Mum of two, broadcaster and blogger Helen Farmer shares her top tips on battling food wastage with the family
Is it a sign of middle age that I get excited to check the progression of our compost bin? That when I see people putting an apple core in the office trash, I consider asking if I can take it home? Don’t answer that. As a household of three adults, two kids and two dogs, we spend an awful lot of time shopping, preparing and cooking food, but last year, when I took stock of how much was being wasted, I got a shock.
Growing up we had an area at the back corner of the garden. My dad had nailed together a few pieces of wood to create a makeshift container, and in there he would tip the summer smells of green grass cuttings, moldy plums and apples that had fallen from our fruit trees, too spoilt to eat or turn into chutney, and the peelings from our kitchen. I remember the scent as we played nearby, all earth and warm dirt, breaking down into rich soil that he would spread underneath bushes, onto roses and veggie patches.
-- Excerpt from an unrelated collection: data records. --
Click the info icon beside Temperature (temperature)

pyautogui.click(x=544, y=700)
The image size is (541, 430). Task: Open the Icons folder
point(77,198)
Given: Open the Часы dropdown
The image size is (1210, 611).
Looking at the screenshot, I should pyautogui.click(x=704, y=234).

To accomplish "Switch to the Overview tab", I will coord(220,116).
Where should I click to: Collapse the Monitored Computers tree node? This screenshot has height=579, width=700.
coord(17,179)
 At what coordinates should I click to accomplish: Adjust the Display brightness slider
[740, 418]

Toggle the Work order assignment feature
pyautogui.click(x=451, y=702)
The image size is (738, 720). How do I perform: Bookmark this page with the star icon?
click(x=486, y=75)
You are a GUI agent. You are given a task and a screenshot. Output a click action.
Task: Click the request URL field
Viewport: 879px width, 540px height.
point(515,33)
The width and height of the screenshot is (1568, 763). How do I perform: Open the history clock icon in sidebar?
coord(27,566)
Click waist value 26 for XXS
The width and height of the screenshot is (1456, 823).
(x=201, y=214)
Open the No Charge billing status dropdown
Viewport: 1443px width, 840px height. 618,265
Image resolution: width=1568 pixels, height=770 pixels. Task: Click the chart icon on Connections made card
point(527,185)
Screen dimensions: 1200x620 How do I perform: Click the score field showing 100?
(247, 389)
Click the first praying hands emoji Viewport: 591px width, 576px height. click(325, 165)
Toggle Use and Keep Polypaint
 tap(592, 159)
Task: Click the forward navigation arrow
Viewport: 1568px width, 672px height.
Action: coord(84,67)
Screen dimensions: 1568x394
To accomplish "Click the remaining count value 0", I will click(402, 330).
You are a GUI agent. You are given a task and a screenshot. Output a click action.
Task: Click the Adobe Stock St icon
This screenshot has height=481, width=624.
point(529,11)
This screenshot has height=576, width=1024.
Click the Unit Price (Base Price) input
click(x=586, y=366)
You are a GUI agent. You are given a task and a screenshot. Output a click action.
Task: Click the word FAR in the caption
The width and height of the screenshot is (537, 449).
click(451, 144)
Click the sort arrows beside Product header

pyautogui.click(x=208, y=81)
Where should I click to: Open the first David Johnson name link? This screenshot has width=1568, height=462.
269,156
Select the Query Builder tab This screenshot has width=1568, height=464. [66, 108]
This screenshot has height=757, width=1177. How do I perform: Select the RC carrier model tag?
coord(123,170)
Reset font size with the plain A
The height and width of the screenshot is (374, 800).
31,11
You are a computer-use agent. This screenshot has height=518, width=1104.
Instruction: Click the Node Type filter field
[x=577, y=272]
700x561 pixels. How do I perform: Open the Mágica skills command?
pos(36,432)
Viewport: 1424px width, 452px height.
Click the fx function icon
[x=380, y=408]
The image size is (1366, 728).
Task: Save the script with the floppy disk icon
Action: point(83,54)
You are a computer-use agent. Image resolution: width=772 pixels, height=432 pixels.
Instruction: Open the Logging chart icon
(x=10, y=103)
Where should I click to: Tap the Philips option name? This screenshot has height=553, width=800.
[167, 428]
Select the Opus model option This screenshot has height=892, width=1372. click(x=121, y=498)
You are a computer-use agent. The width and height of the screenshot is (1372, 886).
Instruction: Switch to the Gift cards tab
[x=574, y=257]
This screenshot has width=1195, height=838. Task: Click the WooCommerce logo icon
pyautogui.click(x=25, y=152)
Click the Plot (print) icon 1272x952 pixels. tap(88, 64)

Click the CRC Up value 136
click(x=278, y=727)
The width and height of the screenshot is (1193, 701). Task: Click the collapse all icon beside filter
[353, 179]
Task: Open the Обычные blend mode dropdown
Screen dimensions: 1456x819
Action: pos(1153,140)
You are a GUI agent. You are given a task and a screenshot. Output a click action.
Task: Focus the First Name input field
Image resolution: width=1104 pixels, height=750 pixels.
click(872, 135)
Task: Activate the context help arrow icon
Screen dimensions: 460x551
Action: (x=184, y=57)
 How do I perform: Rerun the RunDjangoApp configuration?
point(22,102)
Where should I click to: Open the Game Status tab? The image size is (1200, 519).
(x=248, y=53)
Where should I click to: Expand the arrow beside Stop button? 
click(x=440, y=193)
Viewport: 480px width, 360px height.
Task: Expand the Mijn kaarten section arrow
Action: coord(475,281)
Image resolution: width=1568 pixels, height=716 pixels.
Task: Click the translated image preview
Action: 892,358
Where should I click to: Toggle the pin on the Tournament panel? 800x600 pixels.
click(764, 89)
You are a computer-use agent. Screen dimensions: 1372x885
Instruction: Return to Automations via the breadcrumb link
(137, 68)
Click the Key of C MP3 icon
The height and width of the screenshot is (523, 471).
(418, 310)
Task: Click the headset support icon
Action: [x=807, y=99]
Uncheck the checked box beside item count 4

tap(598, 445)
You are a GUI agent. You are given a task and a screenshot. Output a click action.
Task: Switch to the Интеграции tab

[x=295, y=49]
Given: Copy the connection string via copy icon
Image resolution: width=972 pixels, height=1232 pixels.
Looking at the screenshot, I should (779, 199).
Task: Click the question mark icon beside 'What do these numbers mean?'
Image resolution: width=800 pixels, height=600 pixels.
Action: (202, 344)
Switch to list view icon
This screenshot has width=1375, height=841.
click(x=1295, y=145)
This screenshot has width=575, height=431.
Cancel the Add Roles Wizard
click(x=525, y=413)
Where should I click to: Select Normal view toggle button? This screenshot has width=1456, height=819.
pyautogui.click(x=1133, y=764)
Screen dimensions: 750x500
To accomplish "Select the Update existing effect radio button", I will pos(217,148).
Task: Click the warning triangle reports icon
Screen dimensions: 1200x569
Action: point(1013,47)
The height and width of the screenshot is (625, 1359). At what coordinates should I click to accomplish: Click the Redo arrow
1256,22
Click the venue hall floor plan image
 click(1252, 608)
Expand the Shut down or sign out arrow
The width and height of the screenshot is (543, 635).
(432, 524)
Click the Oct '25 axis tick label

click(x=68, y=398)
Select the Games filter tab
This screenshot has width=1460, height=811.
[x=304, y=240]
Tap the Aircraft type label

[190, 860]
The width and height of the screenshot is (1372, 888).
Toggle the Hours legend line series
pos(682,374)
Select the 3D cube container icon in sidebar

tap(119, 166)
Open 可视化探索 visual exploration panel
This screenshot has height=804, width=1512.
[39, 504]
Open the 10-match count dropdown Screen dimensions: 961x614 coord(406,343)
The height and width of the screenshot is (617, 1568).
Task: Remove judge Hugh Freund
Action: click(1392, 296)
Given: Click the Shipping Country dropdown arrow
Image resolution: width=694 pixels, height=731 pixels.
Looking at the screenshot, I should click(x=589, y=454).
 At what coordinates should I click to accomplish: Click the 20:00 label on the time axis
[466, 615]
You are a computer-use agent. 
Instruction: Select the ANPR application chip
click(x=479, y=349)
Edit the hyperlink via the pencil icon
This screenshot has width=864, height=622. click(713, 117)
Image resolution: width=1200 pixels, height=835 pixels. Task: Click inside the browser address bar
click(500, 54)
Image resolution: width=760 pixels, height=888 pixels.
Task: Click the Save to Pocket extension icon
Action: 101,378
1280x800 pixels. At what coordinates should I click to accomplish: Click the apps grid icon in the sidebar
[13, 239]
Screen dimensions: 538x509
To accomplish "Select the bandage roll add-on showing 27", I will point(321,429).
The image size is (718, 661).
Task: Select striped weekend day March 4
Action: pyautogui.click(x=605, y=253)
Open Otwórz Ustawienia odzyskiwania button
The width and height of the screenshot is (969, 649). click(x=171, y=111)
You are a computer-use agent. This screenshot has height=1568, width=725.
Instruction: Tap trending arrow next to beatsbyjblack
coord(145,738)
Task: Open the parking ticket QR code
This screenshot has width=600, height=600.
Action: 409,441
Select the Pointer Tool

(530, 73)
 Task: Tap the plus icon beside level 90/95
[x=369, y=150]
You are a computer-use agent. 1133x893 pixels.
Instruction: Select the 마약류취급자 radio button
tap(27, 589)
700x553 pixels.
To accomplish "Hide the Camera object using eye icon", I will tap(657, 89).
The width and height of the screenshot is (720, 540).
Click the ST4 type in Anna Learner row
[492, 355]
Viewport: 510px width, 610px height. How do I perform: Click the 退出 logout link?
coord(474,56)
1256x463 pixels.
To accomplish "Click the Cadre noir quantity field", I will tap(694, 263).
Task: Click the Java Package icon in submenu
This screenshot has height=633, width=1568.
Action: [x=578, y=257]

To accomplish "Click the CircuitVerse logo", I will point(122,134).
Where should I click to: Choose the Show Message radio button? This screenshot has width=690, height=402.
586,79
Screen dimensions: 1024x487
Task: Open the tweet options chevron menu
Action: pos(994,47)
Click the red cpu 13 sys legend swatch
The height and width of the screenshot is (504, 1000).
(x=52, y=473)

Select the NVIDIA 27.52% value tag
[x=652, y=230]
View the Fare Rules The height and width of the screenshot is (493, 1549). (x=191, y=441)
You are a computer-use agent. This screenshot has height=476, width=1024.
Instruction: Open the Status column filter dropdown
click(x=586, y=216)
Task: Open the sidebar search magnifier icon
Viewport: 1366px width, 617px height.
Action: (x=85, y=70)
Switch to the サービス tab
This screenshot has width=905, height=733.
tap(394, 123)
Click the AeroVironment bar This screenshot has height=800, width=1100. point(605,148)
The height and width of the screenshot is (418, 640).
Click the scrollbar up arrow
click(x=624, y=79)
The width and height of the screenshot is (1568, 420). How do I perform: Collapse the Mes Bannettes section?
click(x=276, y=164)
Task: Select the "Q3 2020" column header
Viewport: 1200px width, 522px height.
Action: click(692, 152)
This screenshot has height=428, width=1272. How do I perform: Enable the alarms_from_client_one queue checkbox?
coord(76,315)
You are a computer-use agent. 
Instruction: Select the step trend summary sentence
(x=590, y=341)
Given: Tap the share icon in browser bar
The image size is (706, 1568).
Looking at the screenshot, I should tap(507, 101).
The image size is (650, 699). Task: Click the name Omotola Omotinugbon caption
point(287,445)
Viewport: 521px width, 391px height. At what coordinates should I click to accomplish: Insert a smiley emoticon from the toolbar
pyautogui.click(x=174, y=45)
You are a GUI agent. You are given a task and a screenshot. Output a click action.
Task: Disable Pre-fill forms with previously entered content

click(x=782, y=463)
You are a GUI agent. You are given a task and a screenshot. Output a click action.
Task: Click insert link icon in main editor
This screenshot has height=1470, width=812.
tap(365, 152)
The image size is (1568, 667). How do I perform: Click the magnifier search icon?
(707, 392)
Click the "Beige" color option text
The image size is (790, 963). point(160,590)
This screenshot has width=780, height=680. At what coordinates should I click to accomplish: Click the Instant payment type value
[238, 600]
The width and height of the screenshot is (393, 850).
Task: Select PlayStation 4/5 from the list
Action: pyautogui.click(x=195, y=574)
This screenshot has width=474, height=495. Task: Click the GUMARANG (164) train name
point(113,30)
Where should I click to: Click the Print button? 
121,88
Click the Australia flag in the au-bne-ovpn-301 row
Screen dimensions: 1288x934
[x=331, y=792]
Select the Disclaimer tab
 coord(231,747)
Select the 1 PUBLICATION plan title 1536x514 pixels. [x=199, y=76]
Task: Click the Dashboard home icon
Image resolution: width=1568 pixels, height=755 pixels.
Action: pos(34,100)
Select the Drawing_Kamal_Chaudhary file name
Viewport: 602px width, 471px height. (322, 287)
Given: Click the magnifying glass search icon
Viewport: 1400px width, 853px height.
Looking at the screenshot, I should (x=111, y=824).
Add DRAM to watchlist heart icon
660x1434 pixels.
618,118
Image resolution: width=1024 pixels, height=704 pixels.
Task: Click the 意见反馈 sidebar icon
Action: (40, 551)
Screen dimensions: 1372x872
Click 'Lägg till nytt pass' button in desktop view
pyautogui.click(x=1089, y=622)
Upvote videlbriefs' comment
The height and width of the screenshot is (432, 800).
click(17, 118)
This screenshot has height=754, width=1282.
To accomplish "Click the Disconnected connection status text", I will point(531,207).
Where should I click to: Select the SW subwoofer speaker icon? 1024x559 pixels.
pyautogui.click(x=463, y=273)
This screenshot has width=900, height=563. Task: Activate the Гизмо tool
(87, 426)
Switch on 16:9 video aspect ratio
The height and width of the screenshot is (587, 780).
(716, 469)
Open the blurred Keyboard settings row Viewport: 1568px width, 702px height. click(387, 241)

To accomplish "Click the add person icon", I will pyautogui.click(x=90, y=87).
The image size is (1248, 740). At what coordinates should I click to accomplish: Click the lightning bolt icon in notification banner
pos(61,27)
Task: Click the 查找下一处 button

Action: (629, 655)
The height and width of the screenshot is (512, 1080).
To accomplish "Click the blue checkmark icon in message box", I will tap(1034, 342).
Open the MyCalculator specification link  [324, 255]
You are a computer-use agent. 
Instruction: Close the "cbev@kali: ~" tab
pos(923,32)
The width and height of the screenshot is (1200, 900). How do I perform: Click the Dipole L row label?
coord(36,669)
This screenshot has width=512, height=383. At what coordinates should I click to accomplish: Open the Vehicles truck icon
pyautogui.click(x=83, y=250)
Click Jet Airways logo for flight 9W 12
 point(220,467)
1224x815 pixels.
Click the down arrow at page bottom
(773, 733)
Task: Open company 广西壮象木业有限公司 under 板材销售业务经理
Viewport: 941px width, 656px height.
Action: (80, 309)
Our kids, age 3 and 5, are into it too. Perhaps more enthusiastic than I’d like, when turning their noses up at raw vegetables, and gleefully exclaiming “But this is for the compost!” It teaches them about gardening, about recycling, about waste – and how we’re trying to reduce it. But rather than their chucking food in the jar with wild abandon, here are the guidelines we have given them:
1. Greens are Good
Vegetable peels, grass clippings and cuttings from the garden.
2. Bring on the brown
Branches and leaves.
3. We need water
Add some moisture.
4. Give it a mix
The compost needs to be turned every few days to introduce more air.
5. Not to be added
Coloured paper, pet waste, meat, bones, dairy, fish and fats. Above all, we’ve found this to be a useful way to talk to the girls about the environment. Where does our rubbish go? What is biodegradable? What will stay in landfill for hundreds of years? If we reduce the amount of rubbish that goes to landfill, we can reduce the impact we have on our environment. And in this time of distance learning, of different learning, that’s always going to be a good lesson.